Assignment:
Only the lines from the one with "Given: Toggle light mode sun icon" to the end of the data, both ends included, should be output, exactly as they stand and without pictures.

Data excerpts:
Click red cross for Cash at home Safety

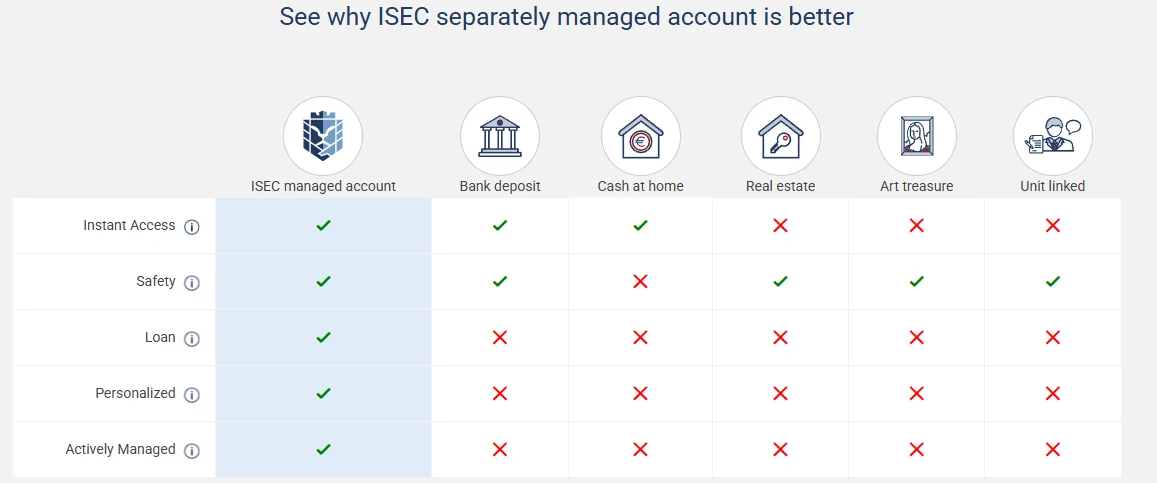[x=640, y=281]
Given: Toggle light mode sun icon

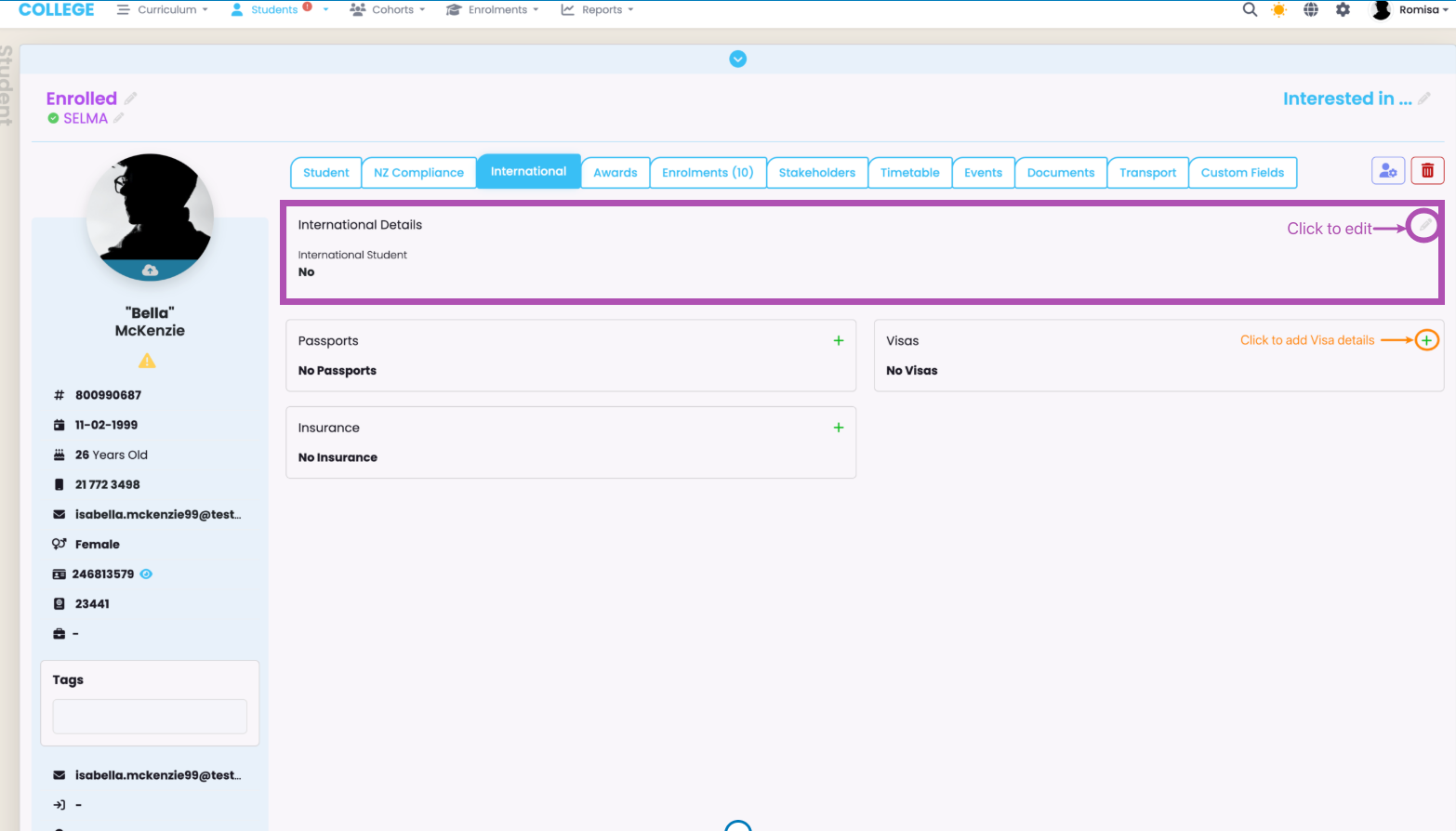Looking at the screenshot, I should [x=1279, y=10].
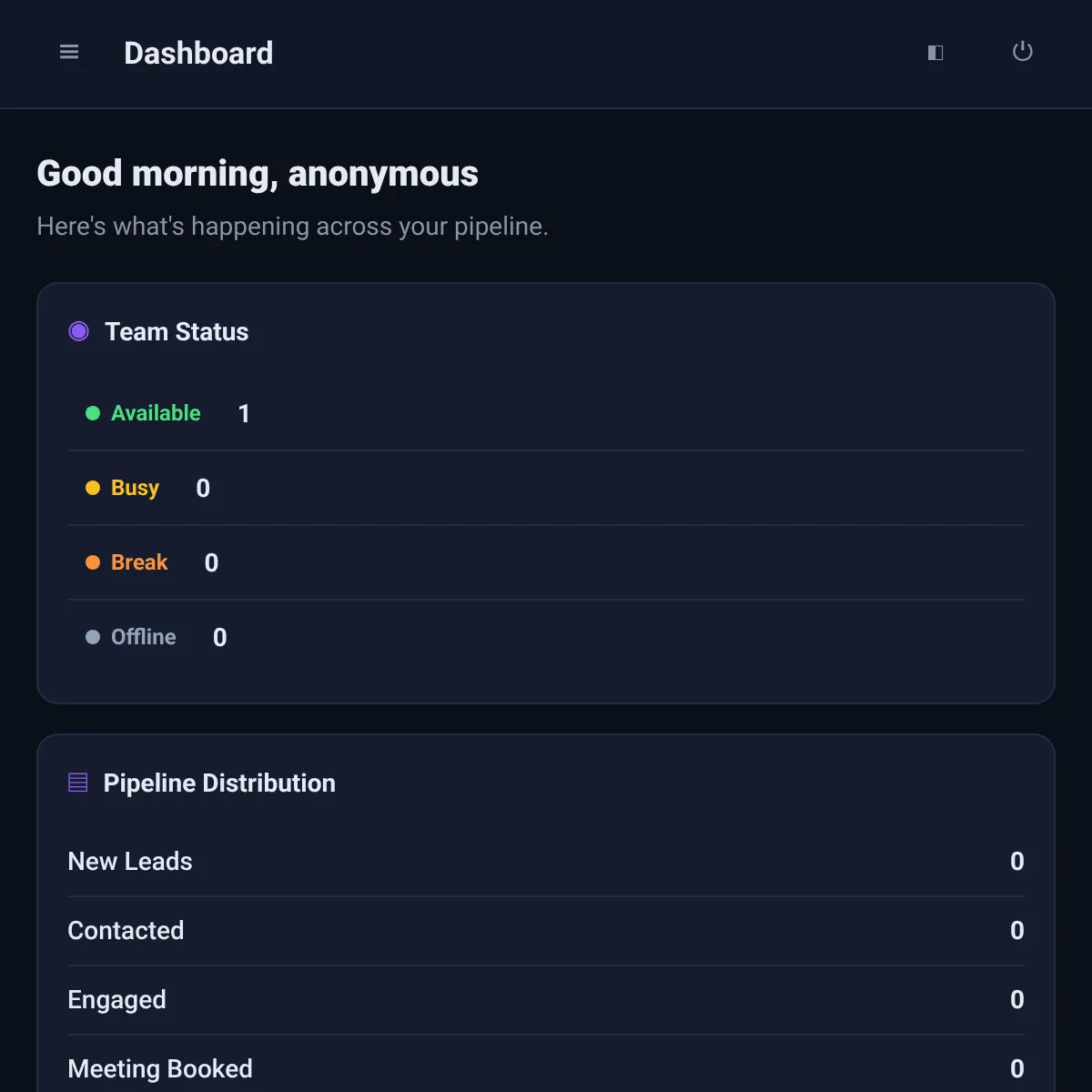Image resolution: width=1092 pixels, height=1092 pixels.
Task: Open the hamburger navigation menu
Action: click(69, 53)
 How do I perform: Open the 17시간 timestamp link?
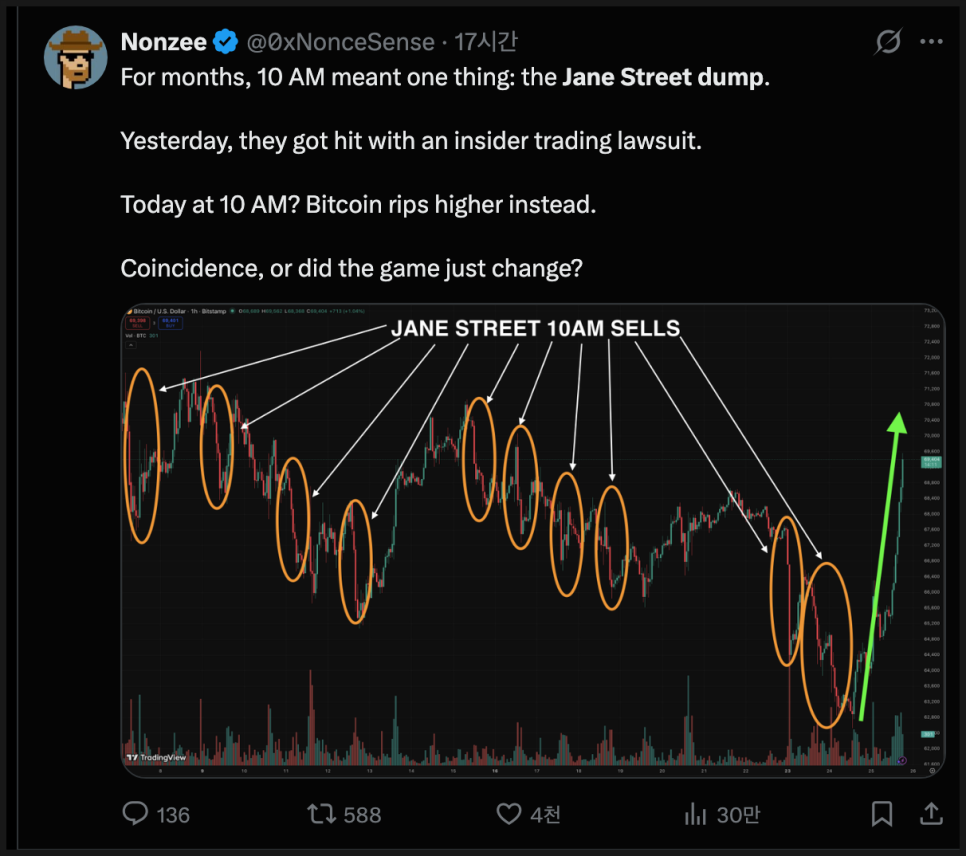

Reply:
Given: Toggle light mode sun icon

Looking at the screenshot, I should [x=1279, y=10].
Image resolution: width=1092 pixels, height=1092 pixels.
Task: Open the hamburger navigation menu
Action: click(69, 53)
 How do I perform: Open the 17시간 timestamp link?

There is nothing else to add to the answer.